:: Dataset content ::
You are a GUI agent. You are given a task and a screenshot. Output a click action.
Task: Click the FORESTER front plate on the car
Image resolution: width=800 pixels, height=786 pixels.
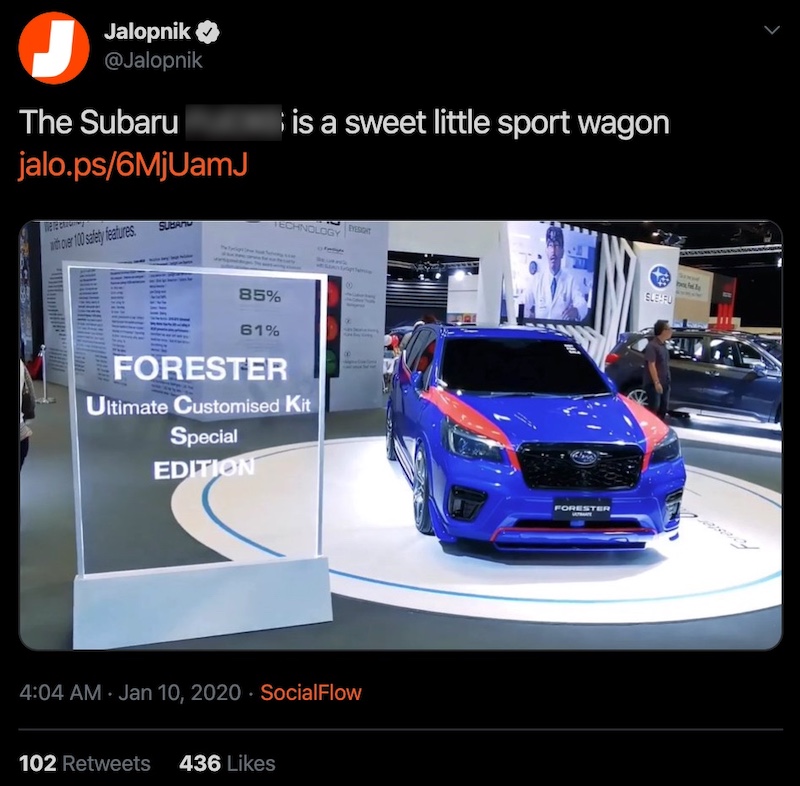click(x=582, y=510)
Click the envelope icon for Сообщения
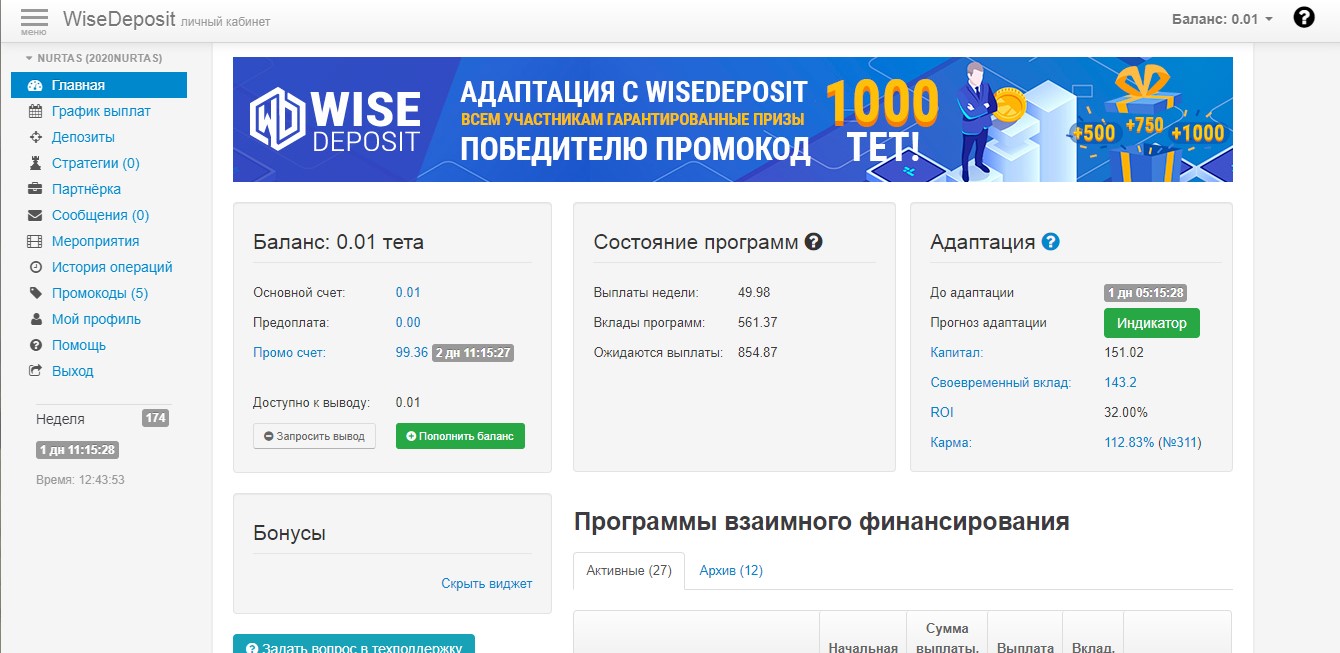 click(x=35, y=215)
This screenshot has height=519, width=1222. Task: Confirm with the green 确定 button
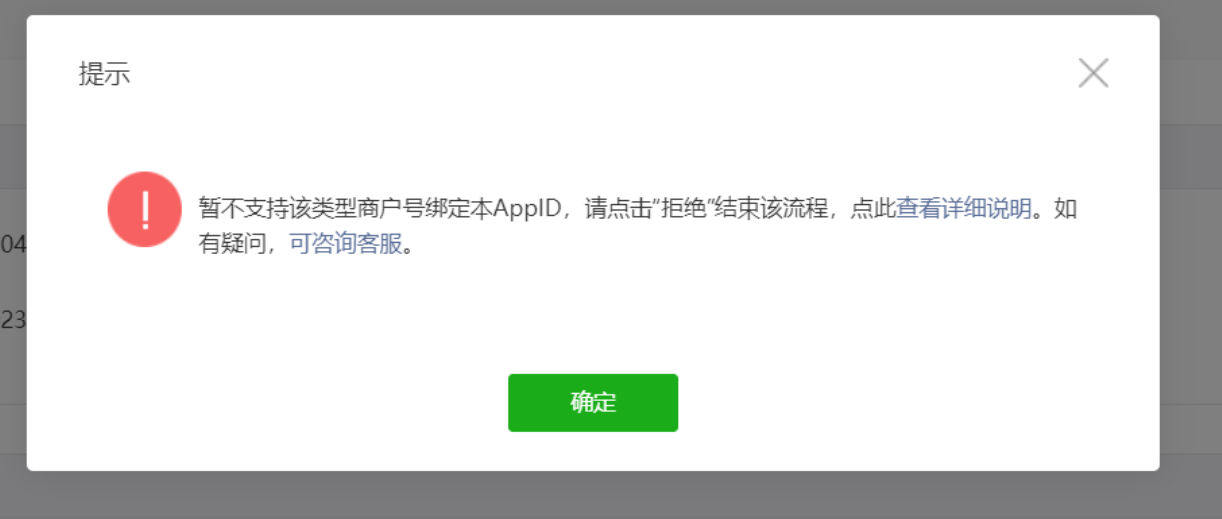click(x=593, y=403)
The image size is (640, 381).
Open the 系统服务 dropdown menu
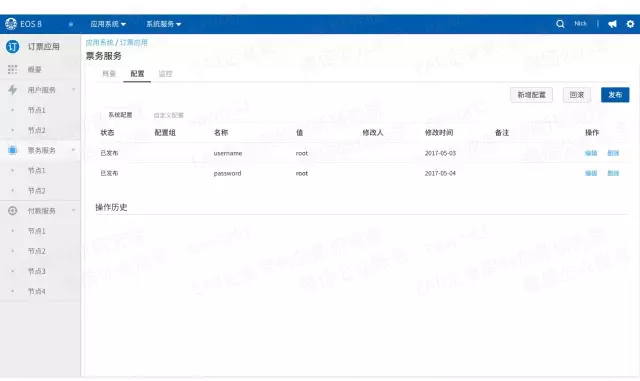164,24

:: Given exercise ::
Transcribe each of the entries above verbatim, leaving out the images.

:: The result ::
You are a GUI agent. You are given a task and a screenshot. Output a click action.
Task: Click the FORESTER front plate on the car
Image resolution: width=800 pixels, height=786 pixels.
click(x=582, y=510)
Click the envelope icon for Сообщения
 click(x=35, y=215)
This screenshot has height=519, width=1222. Task: Confirm with the green 确定 button
click(x=593, y=403)
The image size is (640, 381).
Open the 系统服务 dropdown menu
164,24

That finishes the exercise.